**Text provided**
If you came up empty in Nevada’s 2014 big game tag draw, don’t give up just yet. There are a handful of unsubscribed tags still available in the second draw. They might not be in your favorite area, but the tags do represent an opportunity to hunt something somewhere.
Another chance to get a Nevada tag can be had by participating in the Dream Tag raffle. In either case, the deadline for throwing your name in the hat is nearing.
Overall there are nearly 3,000 tags up for grabs in the second draw. The list includes 2,812 mule deer tags, 185 antlerless elk tags and — for those who are feeling mighty lucky — a single tag for pronghorn antelope. Of course you can’t draw if you don’t apply. So why not give it a whirl?
The deadline is 5 p.m. Tuesday if applying via paper and 11 p.m. if applying online at huntnevada.com.
Results should be posted by July 18.
By far the largest number of remaining mule deer tags are for antlerless deer with 1,640 tags scattered across portions of three hunt areas: Areas 6, 10 and 15. If you would rather hunt something with antlers, there are a total of 654 leftover archery tags. Most of those (620) are for Area 10, and the rest are for Areas 14 and 17, and units 114 and 115. In addition, there are 52 tags remaining for the antlered muzzleloader season, also in Area 10.

**Stored data**
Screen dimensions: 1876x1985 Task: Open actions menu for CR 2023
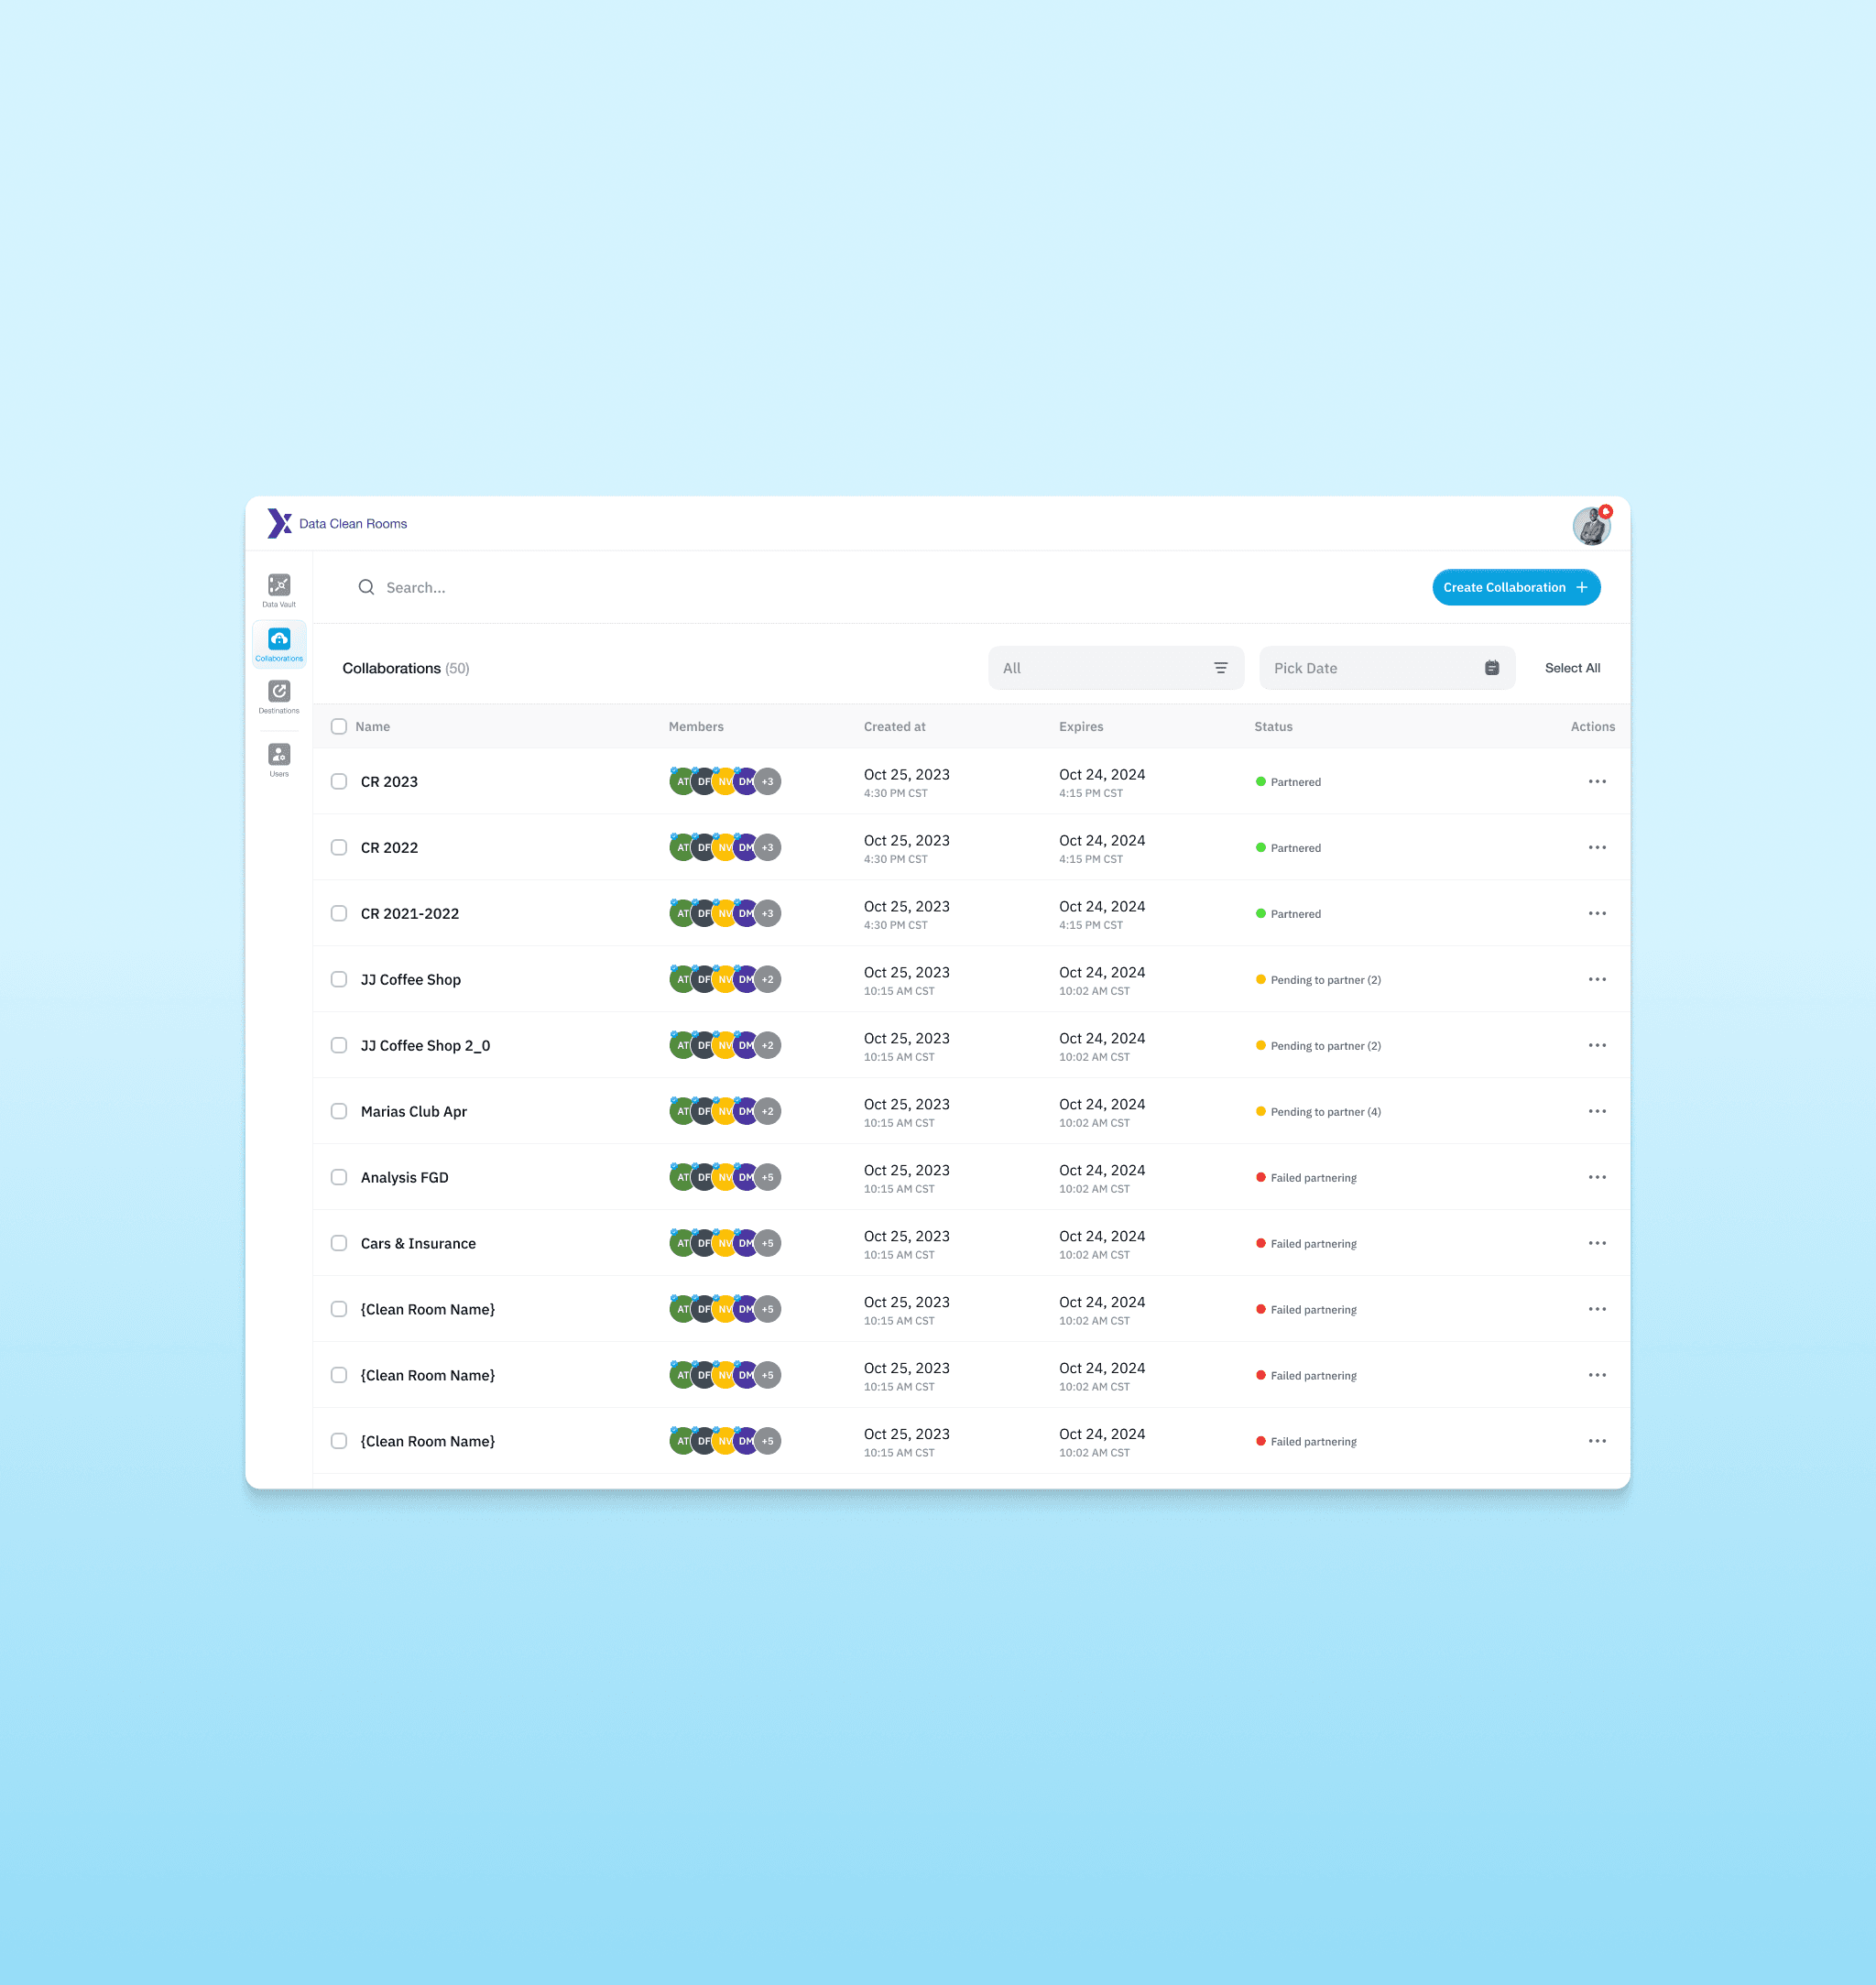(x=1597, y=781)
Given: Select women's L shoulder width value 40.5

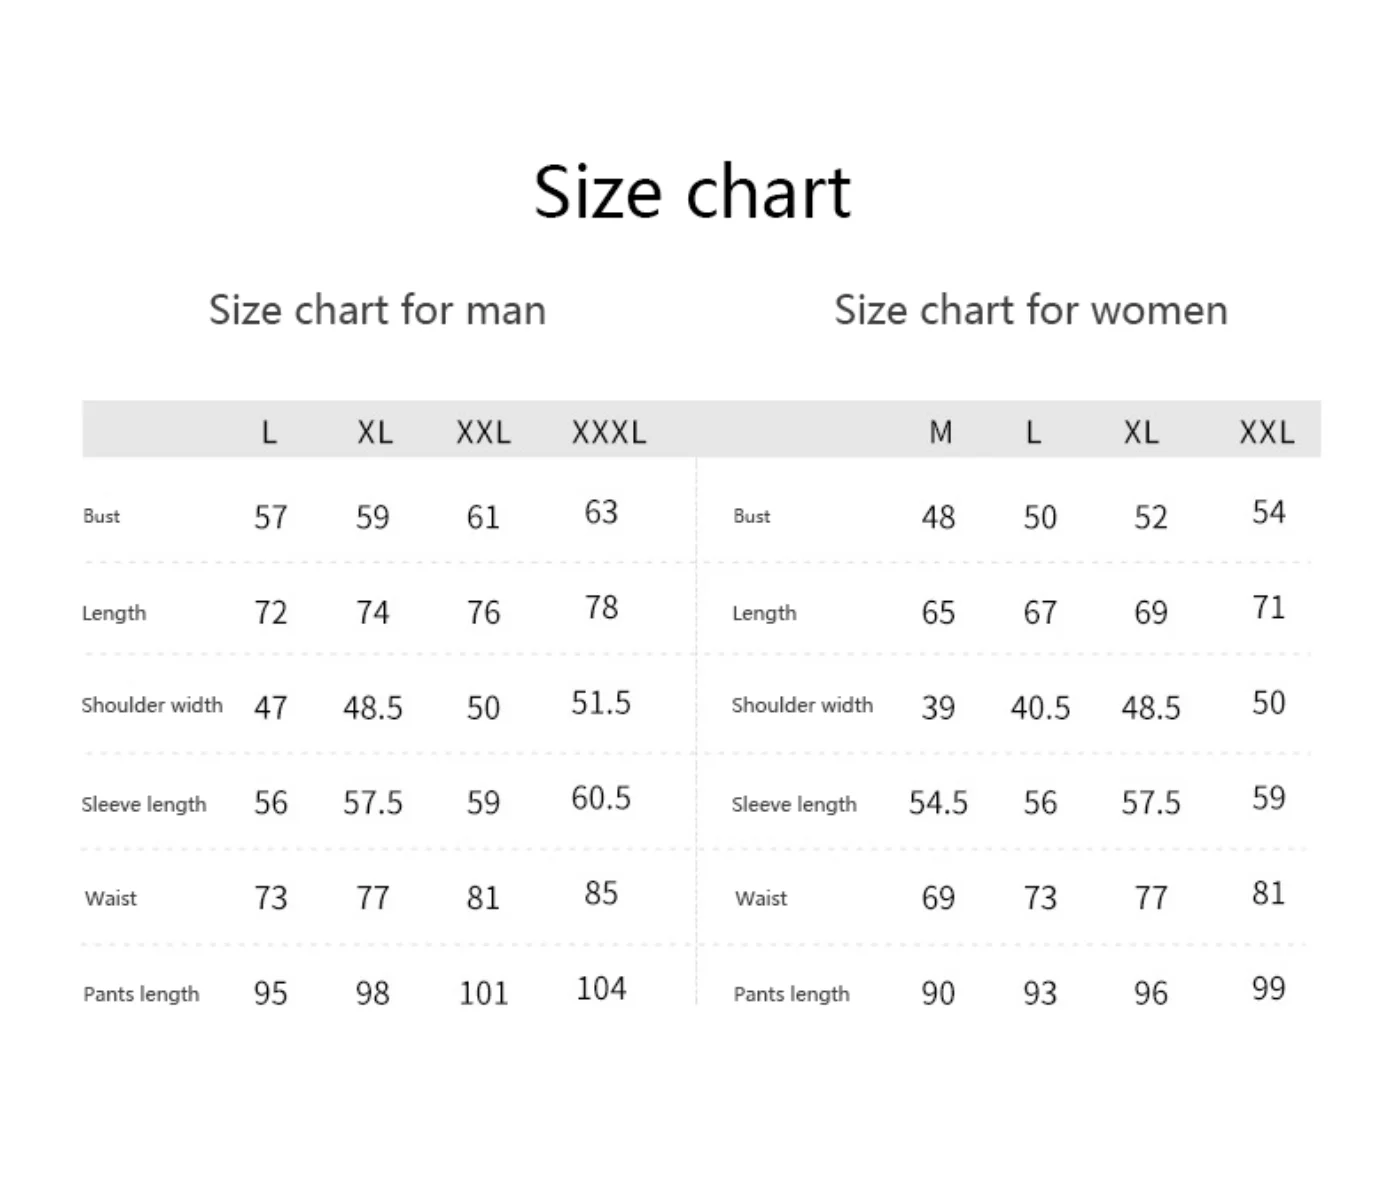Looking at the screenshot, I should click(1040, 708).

**Stated exercise 1**
In the article on Nevada's second tag draw, why should hunters who came up empty in the 2014 big game draw not give up yet? Answer in one to three sentences.
**Stated exercise 2**
Print the passage from the article on Nevada's second tag draw, starting with "If you came" and going on through "it a whirl?".

**Task result 1**
A handful of unsubscribed tags are still available in the second draw. They might not be in a hunter's favorite area, but they still offer a chance to hunt something somewhere.

**Task result 2**
If you came up empty in Nevada’s 2014 big game tag draw, don’t give up just yet. There are a handful of unsubscribed tags still available in the second draw. They might not be in your favorite area, but the tags do represent an opportunity to hunt something somewhere.
Another chance to get a Nevada tag can be had by participating in the Dream Tag raffle. In either case, the deadline for throwing your name in the hat is nearing.
Overall there are nearly 3,000 tags up for grabs in the second draw. The list includes 2,812 mule deer tags, 185 antlerless elk tags and — for those who are feeling mighty lucky — a single tag for pronghorn antelope. Of course you can’t draw if you don’t apply. So why not give it a whirl?